In Design, Timber Posted


What is Opepe and how does it compare against Iroko? Let’s find out…



Opepe is a very durable Marine Hardwood, which is used for Sea Defences.  It can be used untreated in contact with the soil and is often used for long lasting durable decking, it is initially a bright orange colour which will age to a silver grey

Opepe is a very large, well-shaped tree, from 35m to 48m tall and 1.0m to 2.0m in diameter at breast height. The trunk is generally without buttresses, although old trees often have a basal swelling that extends not more than 1.0m above the ground. The bole is slender, cylindrical, and free of branches for 20m to 30m.


Origins: Africa from Sierra Leone to the Congo region and eastward to Uganda

Also Known As: kusia (Ghana), badi (Ivory Coast), bilinga (Gabon)

Wood Type: Hardwood

Durability: Class 1 – Very Durable

Treatability: Vey Easy

Moisture Movement: Small

Density (mean, Kg/m³): 750

Texture: Coarse

Use(s): Heavy structural use, Joinery – Exterior, Flooring, Decking

Colour(s): Pink/pale red, Yellow brown


The timber

As fresh sawn Opepe is a uniform golden-yellow or orange-brown. Once the Opepe hardwood has seasoned it maintains the uniform but in a silvery grey colour. The texture is tight and the grain frequently interlocked although once machined an excellent smooth and lustrous finish is obtained.


Opepe is exceptionally strong and durable, superior in all strength and durability categories in comparison to most other hardwoods. It is also a very hard and heavy timber weighing in at around 750 kg/m³.


Opepe – Fresh

Opepe – Dried



The wood itself is a golden/orange brown colour, the sapwood is a yellowish whitey colour. It may be darker if there are large, hard calcium-carbonate deposits in cavities in the wood. So the texture is even but slightly coarse. This is due to the grain being interlocked but sometimes this may be irregular,

It is a hard wood, so as a hardwood it is quite solid. This results in it being a very durable outdoors, and is quite resistant to fungi. However the sapwood has a breathable coat.


Origins: Africa from the Ivory Coast southward to Angola and East Africa.
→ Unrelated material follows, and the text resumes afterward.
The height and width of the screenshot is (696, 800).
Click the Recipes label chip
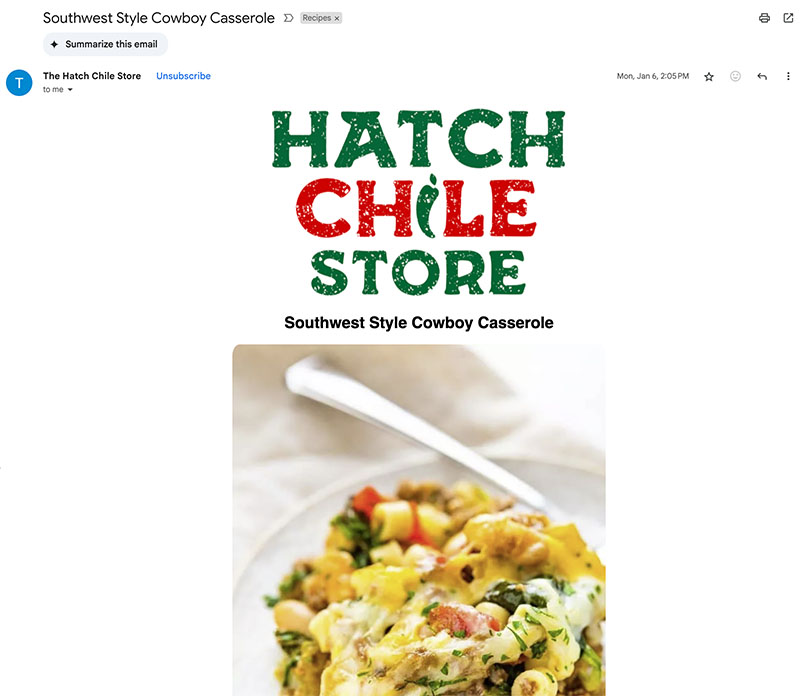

West Africa from Gambia to Ghana

Also Known As: odum (Ghana and Ivory Coast), mvule (East Africa), kambala (Zaire), bang (Cameroons), moreira (Angola), tule, intule (Mozambique)

Wood Type: Hardwood

Durability: Class 2 – Durable

Treatability: Extremely difficult

Moisture Movement: Small

Density (mean, Kg/m³): 660

Texture: Medium

Use(s): Joinery – Exterior, Joinery – Interior, Cladding, Decking

Colour(s):  Yellow brown


The timber

When freshly cut, or when unexposed to light, the heartwood is a distinct yellow colour, but on exposure to light it quickly becomes golden-brown. The sapwood is narrow, being about 50mm to 75mm wide, and clearly defined. The grain is usually interlocked and the texture is rather coarse but even, and the wood weighs on average 660 kg/m³ when dried. Large, hard deposits of calcium carbonate called ‘stone’ deposits, are sometimes present in cavities, probably as a result of injury to the tree. They are often enclosed by the wood and not visible until the time of sawing, though the wood around them may be darker in colour, thus giving an indication of their presence.


Iroko has excellent strength properties, comparing well with teak, though weaker in bending and in compression along the grain.


Iroko – Fresh


Iroko – Dried



Colour: While opepe has the yellow & pink and iroko has the yellow and browns, this is just superficial as both timber will weather to a silver grey and you can’t tell the difference visually.

Durability: Opepe is class 1, Iroko is class 2. What this means is opepe will outlast iroko as its a much more tighter grain.



Both timbers are an excellent choice for street furniture products.

Opepe is superior in terms of durability hence it will last longer, although Iroko has more market presence.